### WHAT TO PRODUCE
When you find the word "computer" in a line of the entries, please copy the whole line.

(Stored dataset items)
┄┄┄┄┄┄┄┄┄┄

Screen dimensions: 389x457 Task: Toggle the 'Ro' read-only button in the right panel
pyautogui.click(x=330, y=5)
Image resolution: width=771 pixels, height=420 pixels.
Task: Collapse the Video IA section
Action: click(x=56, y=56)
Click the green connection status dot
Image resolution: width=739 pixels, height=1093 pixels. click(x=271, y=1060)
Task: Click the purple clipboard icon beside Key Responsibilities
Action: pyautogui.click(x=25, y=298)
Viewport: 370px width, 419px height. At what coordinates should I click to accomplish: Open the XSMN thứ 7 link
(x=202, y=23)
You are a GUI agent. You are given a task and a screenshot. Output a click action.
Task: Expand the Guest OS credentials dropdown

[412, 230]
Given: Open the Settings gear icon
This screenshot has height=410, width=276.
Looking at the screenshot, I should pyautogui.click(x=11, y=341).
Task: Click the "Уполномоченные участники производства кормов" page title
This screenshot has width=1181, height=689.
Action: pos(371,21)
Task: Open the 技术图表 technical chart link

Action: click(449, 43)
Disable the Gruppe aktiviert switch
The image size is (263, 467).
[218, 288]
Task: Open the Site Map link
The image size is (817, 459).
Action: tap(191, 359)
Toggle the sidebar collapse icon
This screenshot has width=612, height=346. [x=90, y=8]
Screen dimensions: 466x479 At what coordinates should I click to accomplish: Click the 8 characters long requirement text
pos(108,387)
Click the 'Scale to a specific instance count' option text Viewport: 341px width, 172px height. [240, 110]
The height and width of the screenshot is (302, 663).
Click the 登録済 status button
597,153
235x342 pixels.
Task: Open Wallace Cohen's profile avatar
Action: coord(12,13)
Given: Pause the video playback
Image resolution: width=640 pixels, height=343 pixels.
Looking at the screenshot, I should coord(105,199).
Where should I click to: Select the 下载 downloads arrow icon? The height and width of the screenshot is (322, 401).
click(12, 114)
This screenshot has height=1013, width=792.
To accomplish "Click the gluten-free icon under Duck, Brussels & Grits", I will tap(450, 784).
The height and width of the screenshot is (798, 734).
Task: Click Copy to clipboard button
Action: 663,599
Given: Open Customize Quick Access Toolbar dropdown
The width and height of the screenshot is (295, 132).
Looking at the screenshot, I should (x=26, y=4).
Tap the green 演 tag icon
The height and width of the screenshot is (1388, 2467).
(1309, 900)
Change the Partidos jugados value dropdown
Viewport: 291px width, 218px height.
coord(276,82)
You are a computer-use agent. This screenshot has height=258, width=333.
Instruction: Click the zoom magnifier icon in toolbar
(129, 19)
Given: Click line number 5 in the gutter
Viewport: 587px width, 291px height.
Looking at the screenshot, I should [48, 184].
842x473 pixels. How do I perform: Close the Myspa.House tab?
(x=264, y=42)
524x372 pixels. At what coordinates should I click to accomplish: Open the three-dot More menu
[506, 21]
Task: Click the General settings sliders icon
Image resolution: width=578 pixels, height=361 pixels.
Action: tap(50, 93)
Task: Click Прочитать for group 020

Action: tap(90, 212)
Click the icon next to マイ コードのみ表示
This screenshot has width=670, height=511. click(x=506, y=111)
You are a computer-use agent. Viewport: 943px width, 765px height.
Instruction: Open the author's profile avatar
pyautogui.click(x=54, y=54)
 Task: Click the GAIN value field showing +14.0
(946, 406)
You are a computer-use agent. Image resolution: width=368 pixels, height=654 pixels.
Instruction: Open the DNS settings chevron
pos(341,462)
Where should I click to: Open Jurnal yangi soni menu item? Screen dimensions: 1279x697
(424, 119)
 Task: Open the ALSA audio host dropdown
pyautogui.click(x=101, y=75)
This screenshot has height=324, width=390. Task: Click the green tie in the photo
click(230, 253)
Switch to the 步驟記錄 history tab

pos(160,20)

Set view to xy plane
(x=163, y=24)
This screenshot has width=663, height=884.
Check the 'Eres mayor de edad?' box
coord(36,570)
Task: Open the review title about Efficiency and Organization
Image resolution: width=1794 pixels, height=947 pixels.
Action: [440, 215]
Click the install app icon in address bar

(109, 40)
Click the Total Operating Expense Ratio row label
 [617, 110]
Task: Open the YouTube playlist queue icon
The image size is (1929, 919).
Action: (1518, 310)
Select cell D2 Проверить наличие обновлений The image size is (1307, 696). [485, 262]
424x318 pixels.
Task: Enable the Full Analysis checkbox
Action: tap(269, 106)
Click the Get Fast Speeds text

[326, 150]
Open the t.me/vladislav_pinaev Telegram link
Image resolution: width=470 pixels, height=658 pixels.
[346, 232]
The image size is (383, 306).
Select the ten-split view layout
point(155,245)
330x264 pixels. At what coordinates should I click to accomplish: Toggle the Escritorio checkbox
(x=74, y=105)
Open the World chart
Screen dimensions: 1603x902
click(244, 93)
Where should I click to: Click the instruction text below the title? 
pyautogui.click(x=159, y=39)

┄┄┄┄┄┄┄┄┄┄

### EXERCISE SOLUTION
You are a computer-use agent. This screenshot has height=258, width=333.
You are a computer-use agent. Viewport: 943px width, 765px height.
You are a computer-use agent. Image resolution: width=368 pixels, height=654 pixels.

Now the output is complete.